Listening To Odetta

Coming home last night as the grey clouds hunkered down over the city, bringing back rain and cold. Coming home to Mitchell, who had called me earlier with these amazing words: “Let me know what time you plan on getting home so I can have dinner ready by then.”

Uhm … heaven??

But seriously. More than that. We’ve just had a great time. Pretty much doing NOTHING. Lying around, Mitchell does the crossword, sometimes we listen to music, we flip through books, we sit in the kitchen and talk … we have covered MANY topics. For example: we talked about Kay Thompson for about 45 minutes.

I came home last night. Mitchell had gone for a run that day – came home, and – since it was chilly and rainy all day – had pretty much just stayed in my apartment, and watched old video clips online – stuff on YouTube. Stuff like Dinah Washington at the Newport Jazz festival. Ella performing live. Sarah Vaughan on some television show. All of Mitchell’s ICONS. We saw an incredible clip of Johnny Cash and Odetta singing a duet. Sadly, there were no Lena Horne clips to be found. But Mitchell just … went nuts with the You Tube. Tracking down clips of Barbra, Burt Bacharach … all the classics.

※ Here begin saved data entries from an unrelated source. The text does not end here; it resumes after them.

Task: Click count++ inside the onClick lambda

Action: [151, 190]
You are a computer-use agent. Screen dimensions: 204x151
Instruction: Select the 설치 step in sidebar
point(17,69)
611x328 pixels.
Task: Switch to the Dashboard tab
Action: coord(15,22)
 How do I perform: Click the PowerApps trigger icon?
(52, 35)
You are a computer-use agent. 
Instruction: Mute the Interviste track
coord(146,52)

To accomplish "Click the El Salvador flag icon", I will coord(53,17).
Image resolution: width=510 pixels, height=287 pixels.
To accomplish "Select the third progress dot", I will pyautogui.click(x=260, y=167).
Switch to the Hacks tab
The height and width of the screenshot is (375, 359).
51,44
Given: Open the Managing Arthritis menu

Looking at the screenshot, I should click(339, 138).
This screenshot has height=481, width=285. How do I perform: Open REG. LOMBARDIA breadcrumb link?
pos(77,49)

We talked about how, as kids, we basically just listened to the records our parents had. These were the records I remembered. His parents’ albums were all of those jazz, r & b, and soul classics – from the 40s, 50s, 60s.

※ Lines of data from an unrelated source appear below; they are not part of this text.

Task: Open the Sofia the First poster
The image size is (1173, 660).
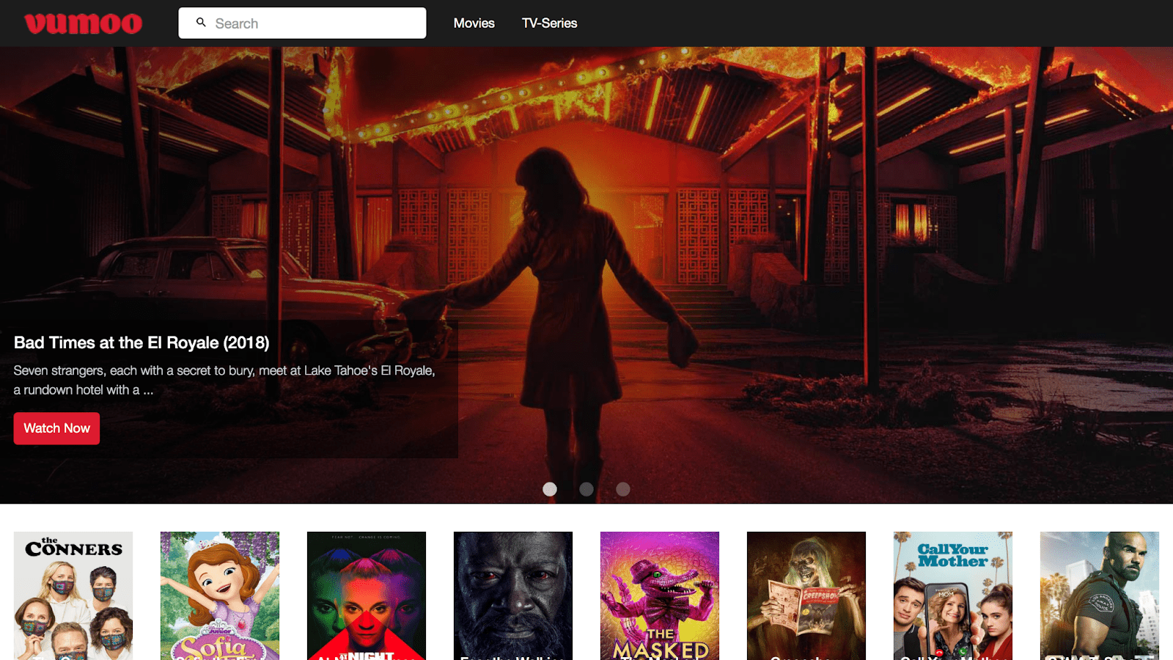Action: point(220,595)
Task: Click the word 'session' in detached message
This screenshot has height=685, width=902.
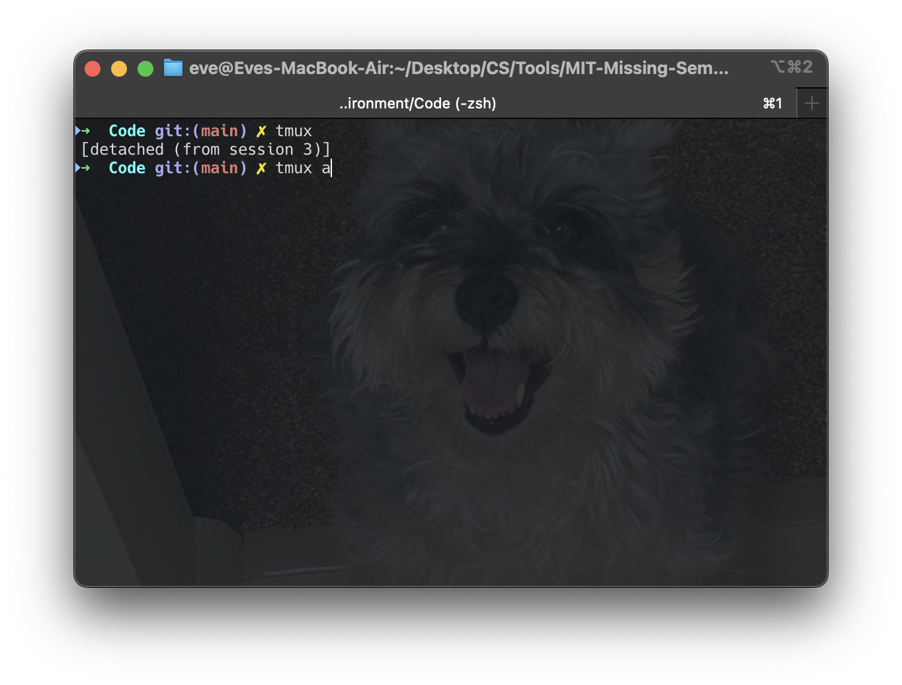Action: tap(261, 149)
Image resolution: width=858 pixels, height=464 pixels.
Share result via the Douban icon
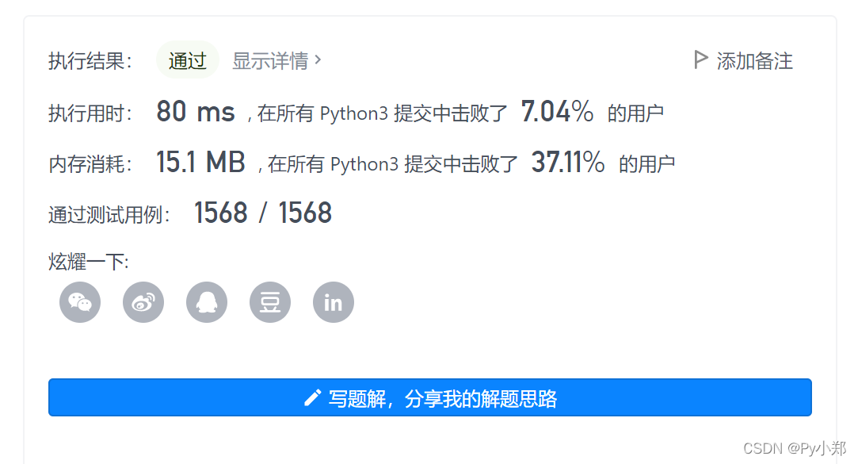point(269,302)
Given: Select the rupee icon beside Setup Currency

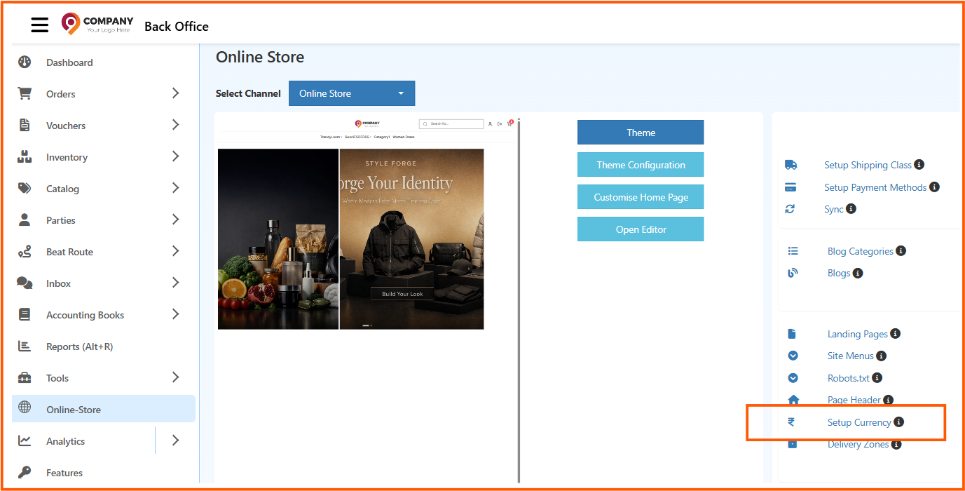Looking at the screenshot, I should [x=793, y=422].
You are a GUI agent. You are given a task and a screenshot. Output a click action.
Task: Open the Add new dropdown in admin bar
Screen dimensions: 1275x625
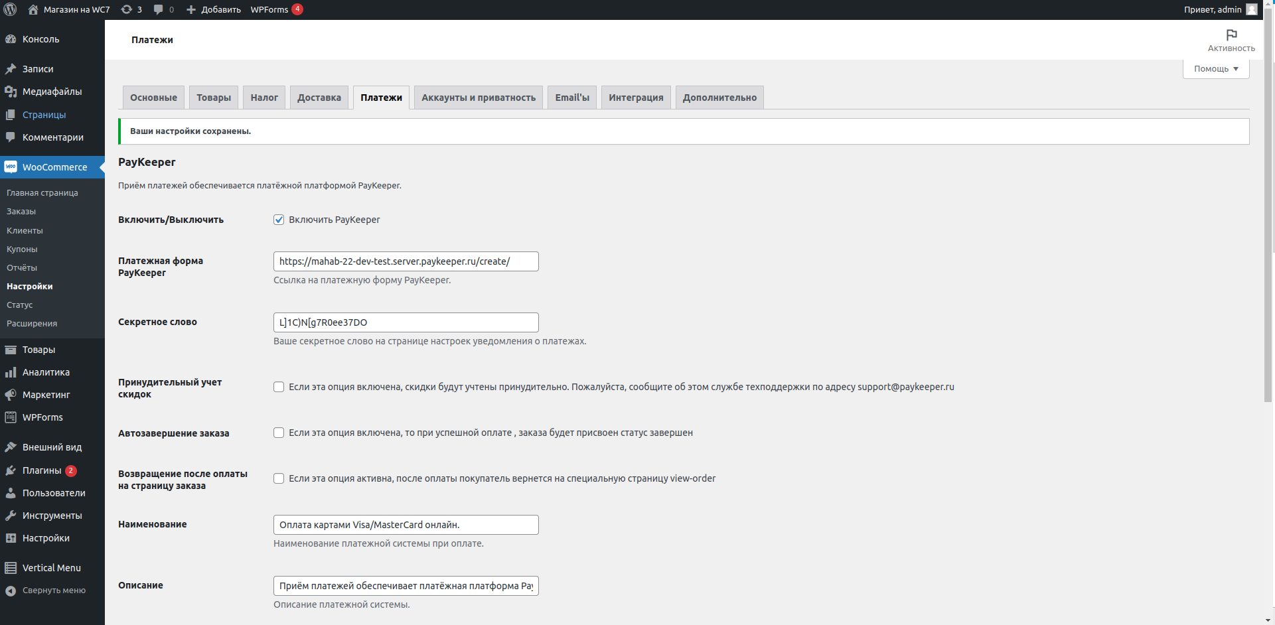tap(214, 9)
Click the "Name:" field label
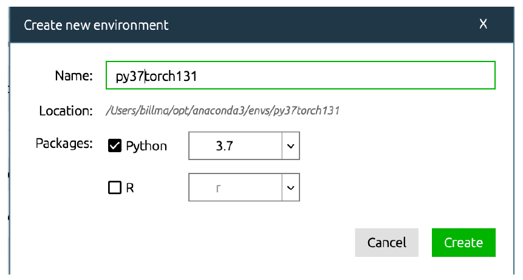The image size is (523, 280). coord(73,76)
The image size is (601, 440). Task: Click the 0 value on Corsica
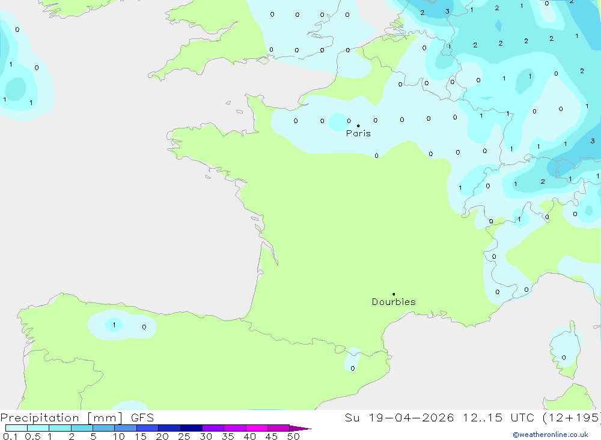(x=564, y=358)
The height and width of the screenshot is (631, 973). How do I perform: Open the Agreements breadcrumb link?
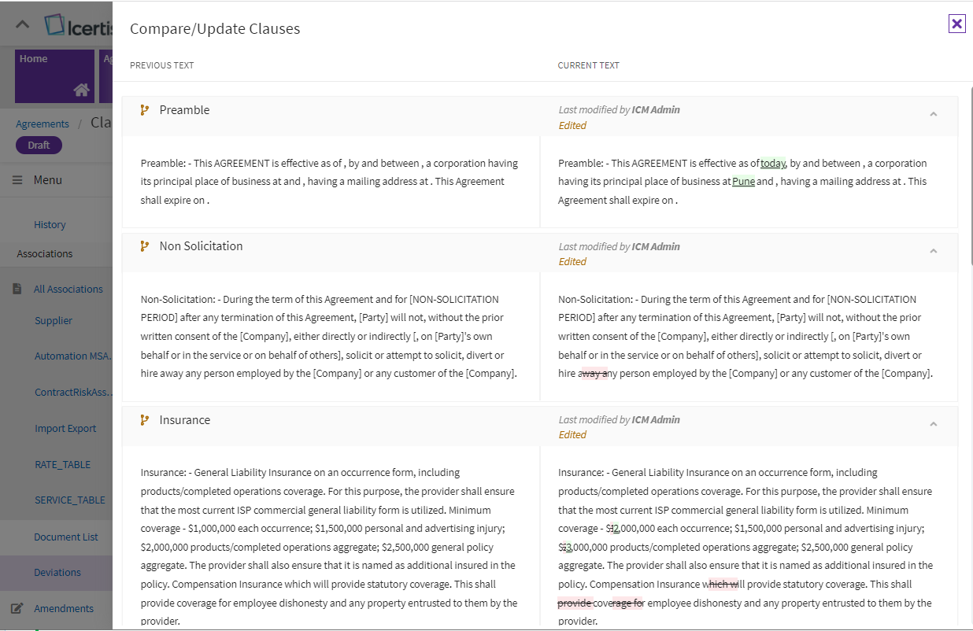pos(43,124)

I just think that’s so cool.

Oh, and dinner was made. Ready for me. So sweet!!

There was corn on the cob, chicken and a salad.

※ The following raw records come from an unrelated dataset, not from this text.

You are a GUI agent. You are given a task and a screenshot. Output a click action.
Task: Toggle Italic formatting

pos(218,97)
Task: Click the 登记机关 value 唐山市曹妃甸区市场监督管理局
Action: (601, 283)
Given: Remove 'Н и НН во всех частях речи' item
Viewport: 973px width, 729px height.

We had the windows open in the other room, and we could hear the rain coming down softly, peacefully. There was a cool breeze coming in. The lights were low, homey …

Oh, and we had been so blown away by the Odetta/Cash duet that Mitchell popped on some Odetta. I don’t own any Odetta – so Mitchell had to go to his little CD collection that he has brought to my humble abode.

This didn’t’ even occur to me until later on, after dinner – how perfect it was to have a big random Odetta appreciation moment and then to be able to listen to an entire CD of hers immediately …

I turned suddenly to Mitchell: “Uhm … you just happen to have an Odetta CD on you?”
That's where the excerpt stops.